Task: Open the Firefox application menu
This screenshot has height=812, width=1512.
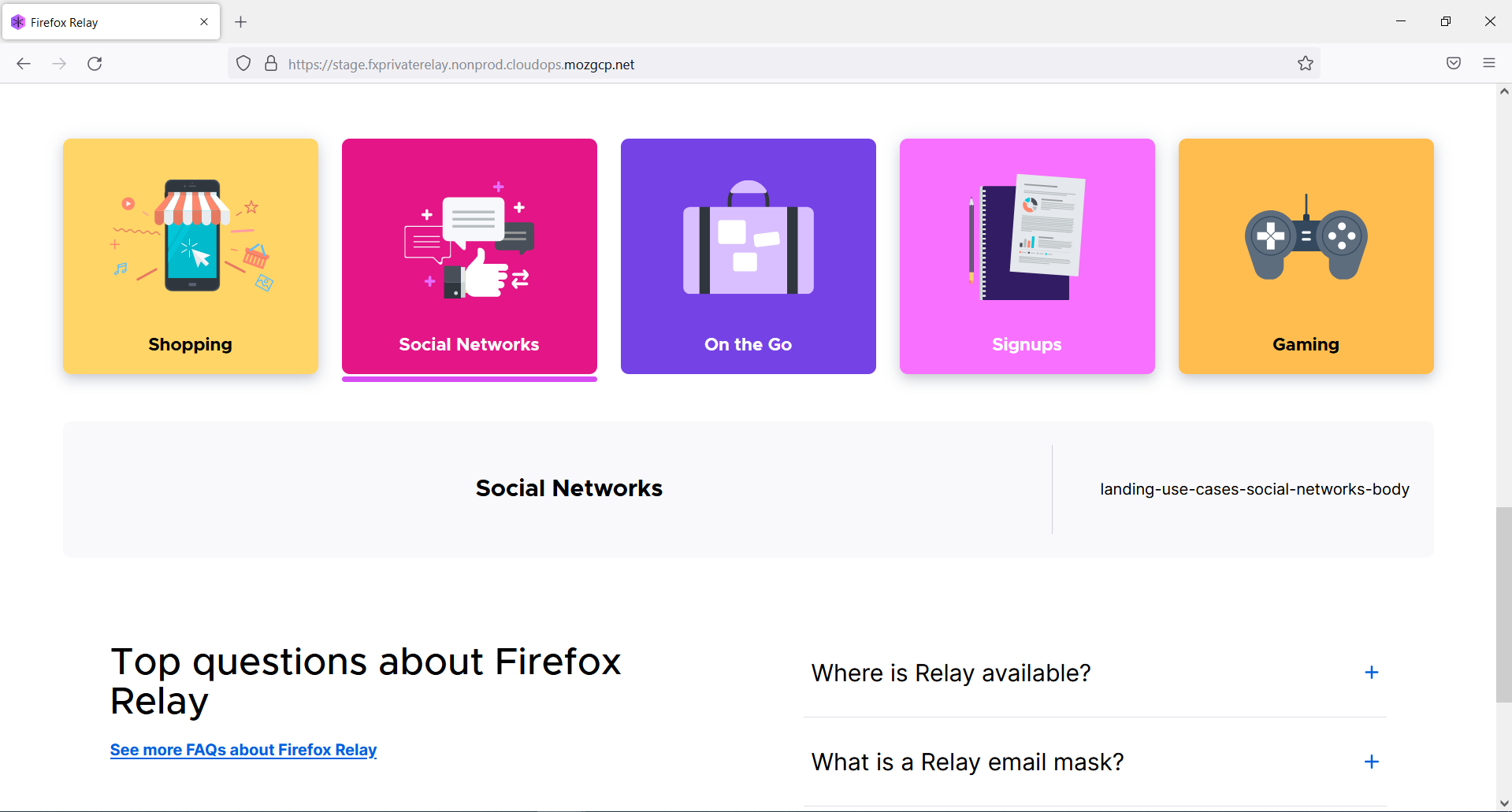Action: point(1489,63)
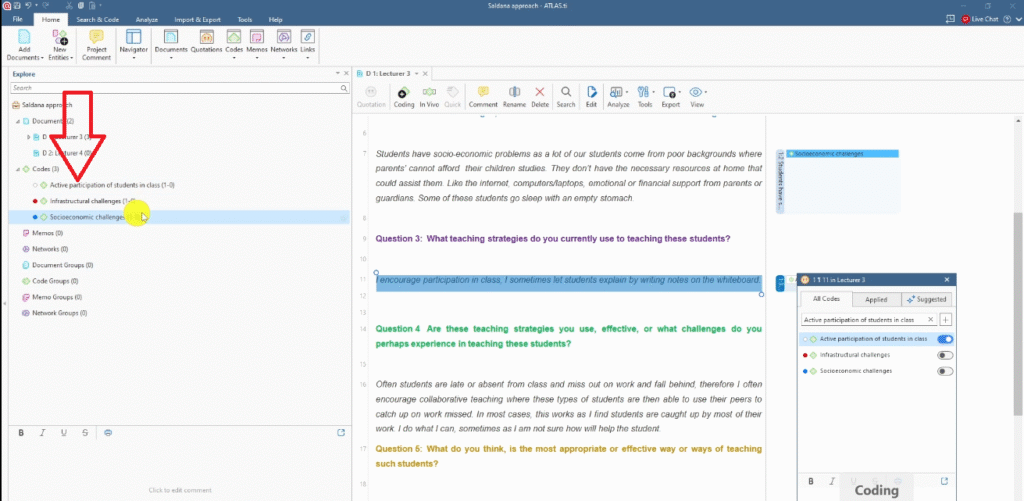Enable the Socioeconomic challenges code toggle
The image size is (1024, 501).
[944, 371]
- - -
* **Exercise**: A precise copy of each record, with the images removed, should be output.

* **Task answer**:
Task: Open the Firefox application menu
This screenshot has height=812, width=1512.
Action: point(1489,63)
Enable the Socioeconomic challenges code toggle
The image size is (1024, 501).
[944, 371]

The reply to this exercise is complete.